*** Opening of Data for review ***

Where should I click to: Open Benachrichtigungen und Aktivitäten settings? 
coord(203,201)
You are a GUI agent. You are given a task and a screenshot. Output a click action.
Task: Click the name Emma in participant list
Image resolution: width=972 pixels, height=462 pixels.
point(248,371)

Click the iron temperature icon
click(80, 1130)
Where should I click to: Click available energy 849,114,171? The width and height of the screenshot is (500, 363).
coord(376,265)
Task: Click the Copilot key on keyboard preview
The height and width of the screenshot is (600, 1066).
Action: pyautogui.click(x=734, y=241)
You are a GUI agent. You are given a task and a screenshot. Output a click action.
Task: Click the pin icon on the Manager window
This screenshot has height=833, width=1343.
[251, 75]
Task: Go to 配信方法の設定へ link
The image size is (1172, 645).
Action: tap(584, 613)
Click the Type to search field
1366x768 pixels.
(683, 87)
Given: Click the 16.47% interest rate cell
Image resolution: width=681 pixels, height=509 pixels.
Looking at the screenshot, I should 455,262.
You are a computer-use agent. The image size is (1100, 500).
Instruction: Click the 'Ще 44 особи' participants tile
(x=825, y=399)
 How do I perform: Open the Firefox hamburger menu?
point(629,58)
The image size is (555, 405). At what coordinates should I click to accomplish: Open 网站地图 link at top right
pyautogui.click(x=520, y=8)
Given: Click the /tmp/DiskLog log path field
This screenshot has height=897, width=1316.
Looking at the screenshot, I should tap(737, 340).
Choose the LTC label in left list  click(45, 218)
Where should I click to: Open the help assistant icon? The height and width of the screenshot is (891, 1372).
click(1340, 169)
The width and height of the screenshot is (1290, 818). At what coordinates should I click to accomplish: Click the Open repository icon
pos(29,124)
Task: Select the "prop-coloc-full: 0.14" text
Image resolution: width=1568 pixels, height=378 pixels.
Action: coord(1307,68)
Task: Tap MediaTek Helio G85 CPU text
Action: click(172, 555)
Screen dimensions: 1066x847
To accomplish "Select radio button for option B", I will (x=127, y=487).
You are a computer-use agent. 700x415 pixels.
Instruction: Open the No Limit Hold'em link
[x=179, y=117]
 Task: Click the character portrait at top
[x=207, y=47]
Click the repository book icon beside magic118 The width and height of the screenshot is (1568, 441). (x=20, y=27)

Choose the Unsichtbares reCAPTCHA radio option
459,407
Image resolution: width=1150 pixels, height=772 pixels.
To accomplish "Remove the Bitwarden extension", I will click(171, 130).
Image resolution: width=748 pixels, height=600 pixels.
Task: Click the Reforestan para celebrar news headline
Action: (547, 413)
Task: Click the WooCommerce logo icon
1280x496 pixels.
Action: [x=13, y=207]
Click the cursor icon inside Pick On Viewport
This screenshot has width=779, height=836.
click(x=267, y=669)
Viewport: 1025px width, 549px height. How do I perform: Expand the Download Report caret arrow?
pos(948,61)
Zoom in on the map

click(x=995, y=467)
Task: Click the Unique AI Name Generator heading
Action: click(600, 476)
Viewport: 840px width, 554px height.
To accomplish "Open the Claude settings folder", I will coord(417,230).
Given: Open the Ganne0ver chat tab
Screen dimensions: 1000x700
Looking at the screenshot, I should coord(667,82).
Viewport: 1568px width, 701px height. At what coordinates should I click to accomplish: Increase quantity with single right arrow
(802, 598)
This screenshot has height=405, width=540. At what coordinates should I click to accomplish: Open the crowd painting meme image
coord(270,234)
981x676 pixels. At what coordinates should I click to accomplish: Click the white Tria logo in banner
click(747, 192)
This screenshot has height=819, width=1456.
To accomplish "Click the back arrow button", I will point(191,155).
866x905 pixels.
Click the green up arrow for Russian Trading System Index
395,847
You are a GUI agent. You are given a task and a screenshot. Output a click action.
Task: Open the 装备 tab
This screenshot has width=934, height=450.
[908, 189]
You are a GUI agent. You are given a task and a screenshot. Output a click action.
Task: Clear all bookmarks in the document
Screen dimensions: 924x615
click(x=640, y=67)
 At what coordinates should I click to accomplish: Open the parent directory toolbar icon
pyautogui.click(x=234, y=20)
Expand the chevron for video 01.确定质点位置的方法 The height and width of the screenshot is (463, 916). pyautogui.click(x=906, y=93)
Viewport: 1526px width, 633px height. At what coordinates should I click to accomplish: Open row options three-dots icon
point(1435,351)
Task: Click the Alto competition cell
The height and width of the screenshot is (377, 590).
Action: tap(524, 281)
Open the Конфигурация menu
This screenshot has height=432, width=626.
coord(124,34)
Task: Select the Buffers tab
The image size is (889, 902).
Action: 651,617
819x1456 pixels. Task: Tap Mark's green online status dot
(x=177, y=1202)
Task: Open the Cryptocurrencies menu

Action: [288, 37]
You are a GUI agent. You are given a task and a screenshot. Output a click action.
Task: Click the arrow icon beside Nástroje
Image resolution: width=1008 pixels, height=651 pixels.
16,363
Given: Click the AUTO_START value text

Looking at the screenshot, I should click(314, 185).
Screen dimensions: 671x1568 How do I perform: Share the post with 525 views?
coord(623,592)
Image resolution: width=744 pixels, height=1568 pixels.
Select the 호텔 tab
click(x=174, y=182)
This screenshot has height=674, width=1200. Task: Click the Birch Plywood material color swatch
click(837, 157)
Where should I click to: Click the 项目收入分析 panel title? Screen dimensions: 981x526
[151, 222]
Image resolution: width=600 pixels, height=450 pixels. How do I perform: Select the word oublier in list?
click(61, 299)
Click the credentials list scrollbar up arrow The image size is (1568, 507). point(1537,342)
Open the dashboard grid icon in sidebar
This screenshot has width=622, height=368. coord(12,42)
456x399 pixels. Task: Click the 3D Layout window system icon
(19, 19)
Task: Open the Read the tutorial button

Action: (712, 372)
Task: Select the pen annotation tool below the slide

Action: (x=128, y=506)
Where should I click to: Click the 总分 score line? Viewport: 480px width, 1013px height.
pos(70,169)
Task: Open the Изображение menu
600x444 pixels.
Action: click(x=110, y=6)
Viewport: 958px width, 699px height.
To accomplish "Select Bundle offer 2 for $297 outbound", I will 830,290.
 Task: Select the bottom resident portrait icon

*** Close of Data for review ***

### Problem description
In the data above, which lines include "field"? Return those lines.

### Finished task
Click the Type to search field
Given: Click the /tmp/DiskLog log path field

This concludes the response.